Goal
Please rewrite every line of the items below as a JSON list of strings, one string per line, leaving out blank lines.

Data listing
* * *
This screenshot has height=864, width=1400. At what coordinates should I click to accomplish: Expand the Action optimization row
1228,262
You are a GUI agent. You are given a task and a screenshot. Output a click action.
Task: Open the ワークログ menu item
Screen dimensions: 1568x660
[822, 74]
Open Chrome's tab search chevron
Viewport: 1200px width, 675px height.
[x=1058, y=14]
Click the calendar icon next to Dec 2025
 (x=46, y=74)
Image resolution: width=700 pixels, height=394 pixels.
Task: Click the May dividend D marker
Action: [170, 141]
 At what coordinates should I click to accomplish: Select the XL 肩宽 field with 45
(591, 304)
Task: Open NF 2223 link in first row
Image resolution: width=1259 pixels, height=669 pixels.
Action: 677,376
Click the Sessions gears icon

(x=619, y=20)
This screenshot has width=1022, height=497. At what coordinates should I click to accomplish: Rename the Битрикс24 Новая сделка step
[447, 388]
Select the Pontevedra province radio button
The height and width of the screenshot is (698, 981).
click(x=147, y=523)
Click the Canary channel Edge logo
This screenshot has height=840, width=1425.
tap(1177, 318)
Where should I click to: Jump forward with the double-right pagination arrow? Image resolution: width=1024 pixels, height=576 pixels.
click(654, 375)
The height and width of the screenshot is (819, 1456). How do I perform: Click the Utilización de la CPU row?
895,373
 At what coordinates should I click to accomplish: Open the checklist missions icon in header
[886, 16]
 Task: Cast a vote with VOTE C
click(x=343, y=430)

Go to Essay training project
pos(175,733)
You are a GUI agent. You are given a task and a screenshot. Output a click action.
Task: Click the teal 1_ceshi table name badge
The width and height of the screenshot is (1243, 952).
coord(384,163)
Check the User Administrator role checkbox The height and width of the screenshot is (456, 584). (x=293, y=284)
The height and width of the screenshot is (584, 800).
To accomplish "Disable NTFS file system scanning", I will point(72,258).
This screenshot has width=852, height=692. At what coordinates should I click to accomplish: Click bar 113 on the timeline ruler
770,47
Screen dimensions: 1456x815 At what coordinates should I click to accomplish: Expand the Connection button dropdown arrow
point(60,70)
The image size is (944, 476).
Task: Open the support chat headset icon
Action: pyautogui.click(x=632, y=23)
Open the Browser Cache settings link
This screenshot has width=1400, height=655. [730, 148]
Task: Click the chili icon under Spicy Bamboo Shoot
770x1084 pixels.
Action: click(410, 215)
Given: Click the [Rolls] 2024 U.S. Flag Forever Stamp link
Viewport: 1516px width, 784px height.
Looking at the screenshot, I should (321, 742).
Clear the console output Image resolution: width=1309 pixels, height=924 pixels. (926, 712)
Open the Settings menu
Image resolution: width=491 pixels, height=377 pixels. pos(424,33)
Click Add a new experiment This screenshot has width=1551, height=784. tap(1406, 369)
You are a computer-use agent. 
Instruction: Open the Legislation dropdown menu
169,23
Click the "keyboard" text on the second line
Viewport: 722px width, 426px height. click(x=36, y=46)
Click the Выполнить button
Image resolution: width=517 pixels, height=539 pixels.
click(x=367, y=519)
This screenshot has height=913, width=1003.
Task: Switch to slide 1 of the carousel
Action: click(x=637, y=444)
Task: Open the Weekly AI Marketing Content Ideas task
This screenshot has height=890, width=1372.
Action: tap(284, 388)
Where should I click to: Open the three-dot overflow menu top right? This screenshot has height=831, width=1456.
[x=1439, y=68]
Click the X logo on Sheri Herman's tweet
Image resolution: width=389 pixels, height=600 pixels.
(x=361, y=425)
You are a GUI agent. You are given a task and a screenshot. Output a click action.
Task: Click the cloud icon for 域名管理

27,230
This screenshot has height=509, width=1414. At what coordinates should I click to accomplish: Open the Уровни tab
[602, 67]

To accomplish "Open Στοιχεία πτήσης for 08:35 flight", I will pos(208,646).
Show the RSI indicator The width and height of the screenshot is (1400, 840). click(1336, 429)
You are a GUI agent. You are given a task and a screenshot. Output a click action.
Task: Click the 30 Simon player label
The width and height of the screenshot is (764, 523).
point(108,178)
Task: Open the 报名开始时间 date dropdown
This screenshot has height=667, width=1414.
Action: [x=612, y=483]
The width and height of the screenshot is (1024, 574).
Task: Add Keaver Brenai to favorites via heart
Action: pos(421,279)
* * *
Result of the exercise
[
  "This screenshot has height=864, width=1400. At what coordinates should I click to accomplish: Expand the Action optimization row",
  "1228,262",
  "You are a GUI agent. You are given a task and a screenshot. Output a click action.",
  "Task: Open the ワークログ menu item",
  "Screen dimensions: 1568x660",
  "[822, 74]",
  "Open Chrome's tab search chevron",
  "Viewport: 1200px width, 675px height.",
  "[x=1058, y=14]",
  "Click the calendar icon next to Dec 2025",
  " (x=46, y=74)",
  "Image resolution: width=700 pixels, height=394 pixels.",
  "Task: Click the May dividend D marker",
  "Action: [170, 141]",
  " At what coordinates should I click to accomplish: Select the XL 肩宽 field with 45",
  "(591, 304)",
  "Task: Open NF 2223 link in first row",
  "Image resolution: width=1259 pixels, height=669 pixels.",
  "Action: 677,376",
  "Click the Sessions gears icon",
  "(x=619, y=20)",
  "This screenshot has width=1022, height=497. At what coordinates should I click to accomplish: Rename the Битрикс24 Новая сделка step",
  "[447, 388]",
  "Select the Pontevedra province radio button",
  "The height and width of the screenshot is (698, 981).",
  "click(x=147, y=523)",
  "Click the Canary channel Edge logo",
  "This screenshot has height=840, width=1425.",
  "tap(1177, 318)",
  "Where should I click to: Jump forward with the double-right pagination arrow? Image resolution: width=1024 pixels, height=576 pixels.",
  "click(654, 375)",
  "The height and width of the screenshot is (819, 1456). How do I perform: Click the Utilización de la CPU row?",
  "895,373",
  " At what coordinates should I click to accomplish: Open the checklist missions icon in header",
  "[886, 16]",
  " Task: Cast a vote with VOTE C",
  "click(x=343, y=430)",
  "Go to Essay training project",
  "pos(175,733)",
  "You are a GUI agent. You are given a task and a screenshot. Output a click action.",
  "Task: Click the teal 1_ceshi table name badge",
  "The width and height of the screenshot is (1243, 952).",
  "coord(384,163)",
  "Check the User Administrator role checkbox The height and width of the screenshot is (456, 584). (x=293, y=284)",
  "The height and width of the screenshot is (584, 800).",
  "To accomplish \"Disable NTFS file system scanning\", I will point(72,258).",
  "This screenshot has width=852, height=692. At what coordinates should I click to accomplish: Click bar 113 on the timeline ruler",
  "770,47",
  "Screen dimensions: 1456x815 At what coordinates should I click to accomplish: Expand the Connection button dropdown arrow",
  "point(60,70)",
  "The image size is (944, 476).",
  "Task: Open the support chat headset icon",
  "Action: pyautogui.click(x=632, y=23)",
  "Open the Browser Cache settings link",
  "This screenshot has width=1400, height=655. [730, 148]",
  "Task: Click the chili icon under Spicy Bamboo Shoot",
  "770x1084 pixels.",
  "Action: click(410, 215)",
  "Given: Click the [Rolls] 2024 U.S. Flag Forever Stamp link",
  "Viewport: 1516px width, 784px height.",
  "Looking at the screenshot, I should (321, 742).",
  "Clear the console output Image resolution: width=1309 pixels, height=924 pixels. (926, 712)",
  "Open the Settings menu",
  "Image resolution: width=491 pixels, height=377 pixels. pos(424,33)",
  "Click Add a new experiment This screenshot has width=1551, height=784. tap(1406, 369)",
  "You are a computer-use agent. ",
  "Instruction: Open the Legislation dropdown menu",
  "169,23",
  "Click the \"keyboard\" text on the second line",
  "Viewport: 722px width, 426px height. click(x=36, y=46)",
  "Click the Выполнить button",
  "Image resolution: width=517 pixels, height=539 pixels.",
  "click(x=367, y=519)",
  "This screenshot has height=913, width=1003.",
  "Task: Switch to slide 1 of the carousel",
  "Action: click(x=637, y=444)",
  "Task: Open the Weekly AI Marketing Content Ideas task",
  "This screenshot has height=890, width=1372.",
  "Action: tap(284, 388)",
  "Where should I click to: Open the three-dot overflow menu top right? This screenshot has height=831, width=1456.",
  "[x=1439, y=68]",
  "Click the X logo on Sheri Herman's tweet",
  "Image resolution: width=389 pixels, height=600 pixels.",
  "(x=361, y=425)",
  "You are a GUI agent. You are given a task and a screenshot. Output a click action.",
  "Task: Click the cloud icon for 域名管理",
  "27,230",
  "This screenshot has height=509, width=1414. At what coordinates should I click to accomplish: Open the Уровни tab",
  "[602, 67]",
  "To accomplish \"Open Στοιχεία πτήσης for 08:35 flight\", I will pos(208,646).",
  "Show the RSI indicator The width and height of the screenshot is (1400, 840). click(1336, 429)",
  "You are a GUI agent. You are given a task and a screenshot. Output a click action.",
  "Task: Click the 30 Simon player label",
  "The width and height of the screenshot is (764, 523).",
  "point(108,178)",
  "Task: Open the 报名开始时间 date dropdown",
  "This screenshot has height=667, width=1414.",
  "Action: [x=612, y=483]",
  "The width and height of the screenshot is (1024, 574).",
  "Task: Add Keaver Brenai to favorites via heart",
  "Action: pos(421,279)"
]